§ **Assigned task**:
Leave the pictures out and print, word for word, the lines below from the one with "Instruction: Click the" through the final line.

Records drawn from a dataset
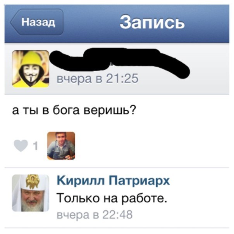Go back using the Назад button

[37, 22]
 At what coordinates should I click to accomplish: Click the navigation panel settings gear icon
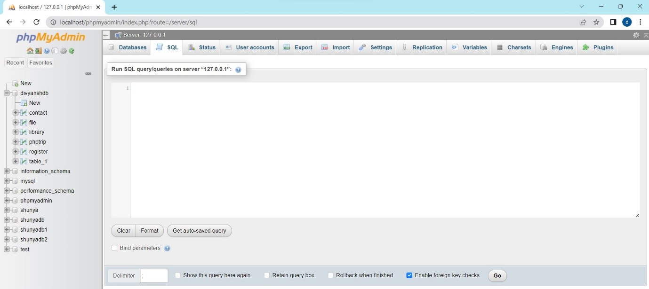coord(63,51)
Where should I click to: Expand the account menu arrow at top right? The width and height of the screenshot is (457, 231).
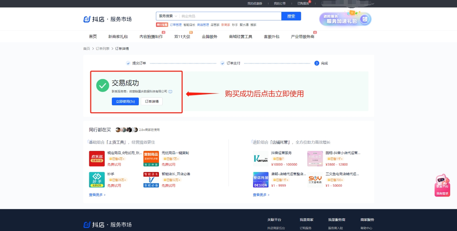[x=373, y=4]
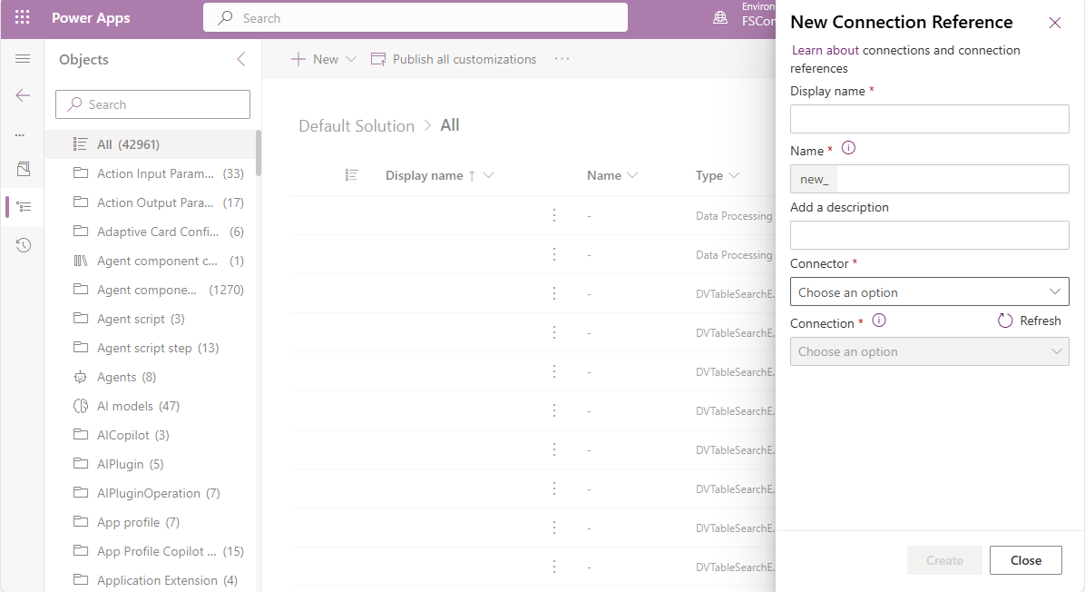Expand the New command chevron
Screen dimensions: 1085x592
(x=349, y=59)
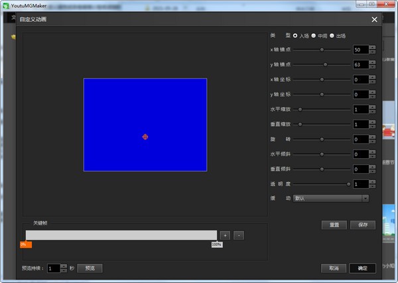Click the 透明度 value stepper arrows
This screenshot has width=398, height=283.
[373, 184]
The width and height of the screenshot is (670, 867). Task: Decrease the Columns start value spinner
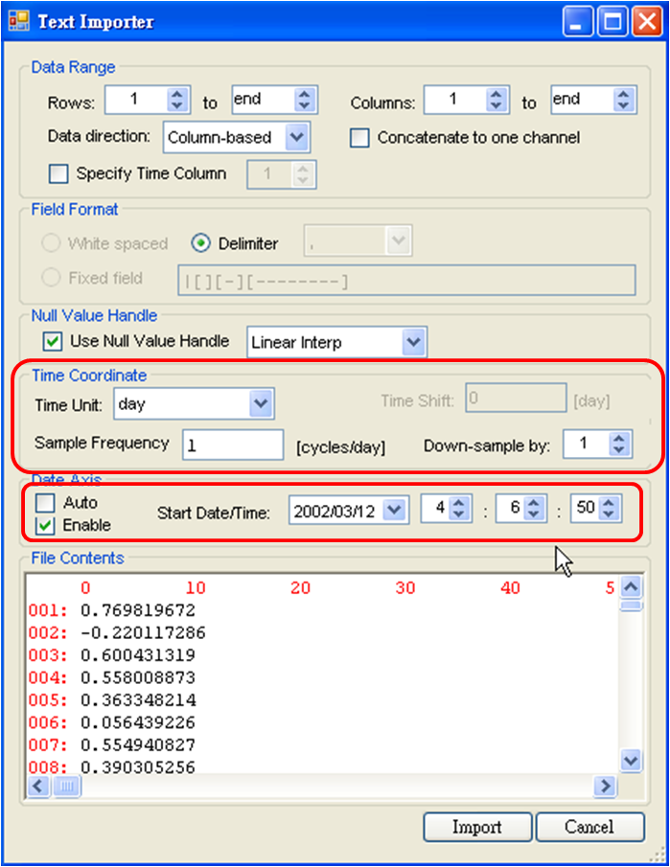click(x=496, y=105)
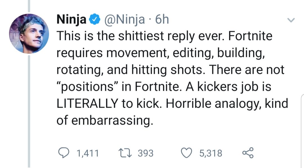Click the thread line below avatar
Screen dimensions: 304x168
click(29, 111)
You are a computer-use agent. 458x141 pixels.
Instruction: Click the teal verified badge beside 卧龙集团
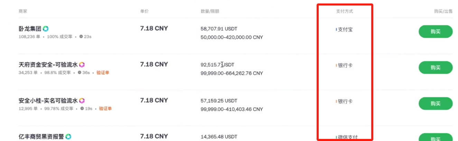(46, 29)
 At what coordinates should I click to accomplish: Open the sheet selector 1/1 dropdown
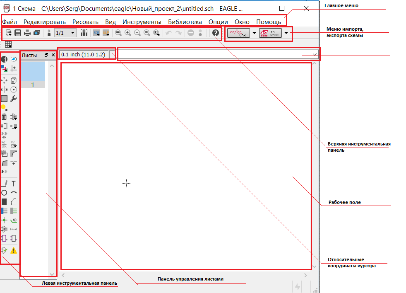65,33
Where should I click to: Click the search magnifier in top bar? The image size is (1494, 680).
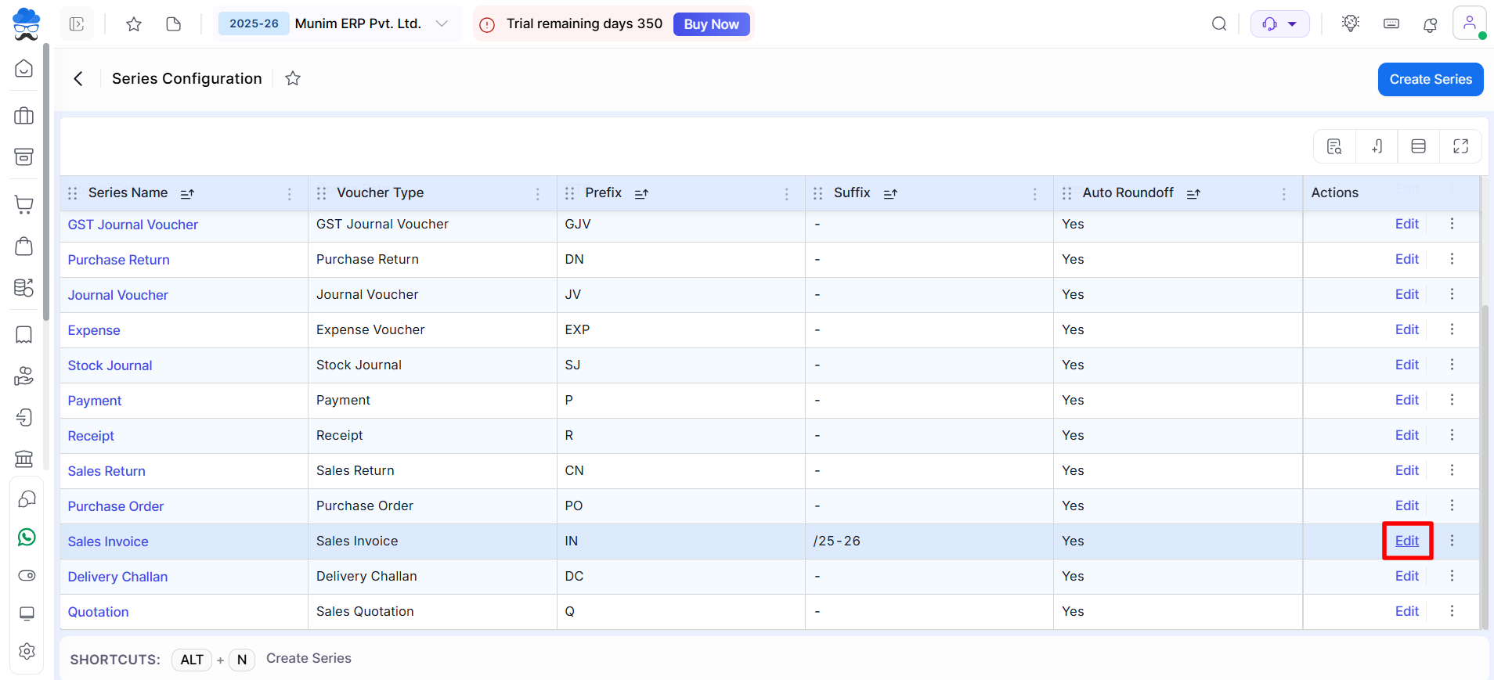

§ **Task response**:
Instruction: Click the teal verified badge beside 卧龙集团
(46, 29)
 At what coordinates should I click to accomplish: Open the sheet selector 1/1 dropdown
65,33
Where should I click to: Click the search magnifier in top bar? The image size is (1494, 680).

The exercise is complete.